After beating out the Red Sox for Jose Contreras and in bringing back Roger Clemens, the Yankees have seven championship-caliber starting pitchers, four more than any other team. Every team in baseball would love to have that kind of depth.
But when it comes to pure dominance, no team can match the 1-2 blitzkrieg of Randy Johnson and Curt Schilling, and if the Diamondbacks make the playoffs their two aces are just as capable of winning it for them as they were in 2001.
A deep rotation isn't necessarily essential to bring home a ring -- it can be done with only a devastating front end. But it's pretty unlikely that any team's going to make a serious run without having either a nasty 1-2 punch, or depth throughout the rotation.

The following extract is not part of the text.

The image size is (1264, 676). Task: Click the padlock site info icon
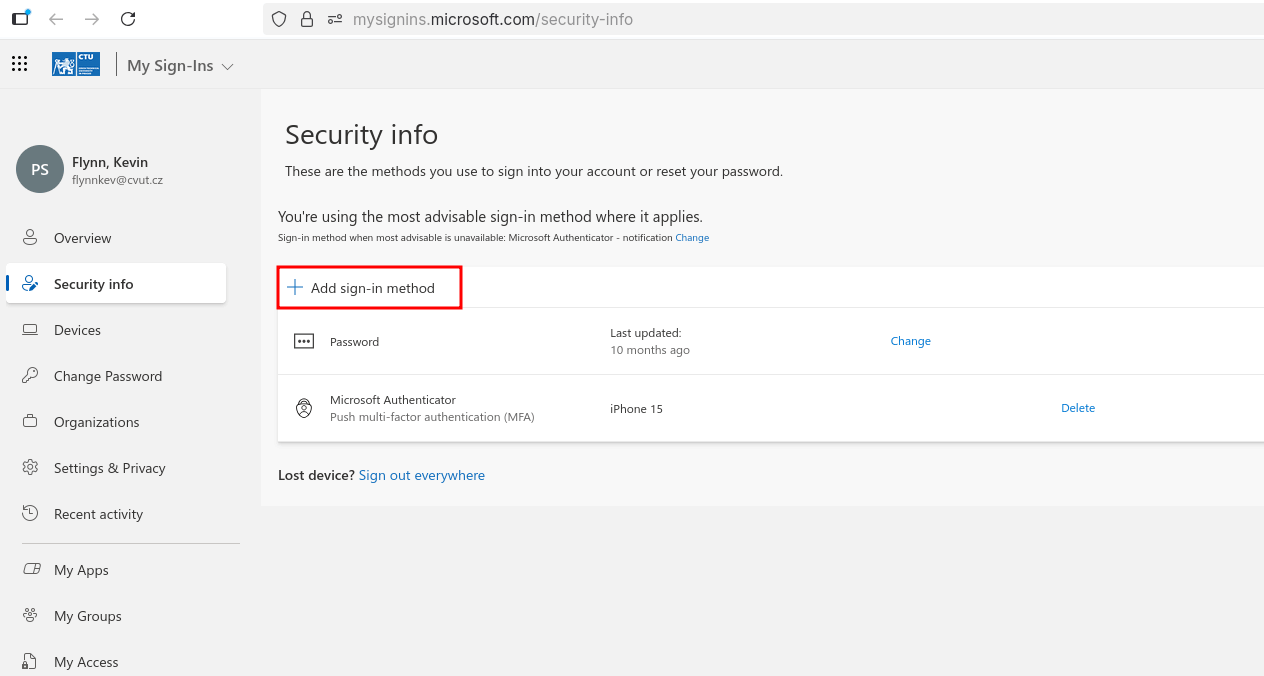307,19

Is it better to have depth or dominance?
For a decade the Atlanta Braves had both, but their rotation is no longer among the game's best. And so with pitchers and catchers due to report in six weeks, here's a preview of the top 10 rotations for 2003.
1. New York Yankees
They have at least two pitchers on the wrong side of 40 (Clemens is 40 while Wells will turn 40 in May). He might not be 40, but no one believes Hernandez is 33, and Contreras is becoming known as the man who "claims to be 31." Mussina is 34. And yet there is no indication that the staff's skills are declining, so if they're going to fail, they'll have to get old overnight. Mussina's 2002 ERA (4.05) was dragged down by an unlucky first half. After the All-Star break he was himself, and Clemens' expected ERA was a half run better than the 4.35 he posted. Wells was the same as ever, while Hernandez, Weaver, and Pettitte had their best seasons. No, you don't need seven good starters for the playoffs, but any three of them could be enough to win back the title.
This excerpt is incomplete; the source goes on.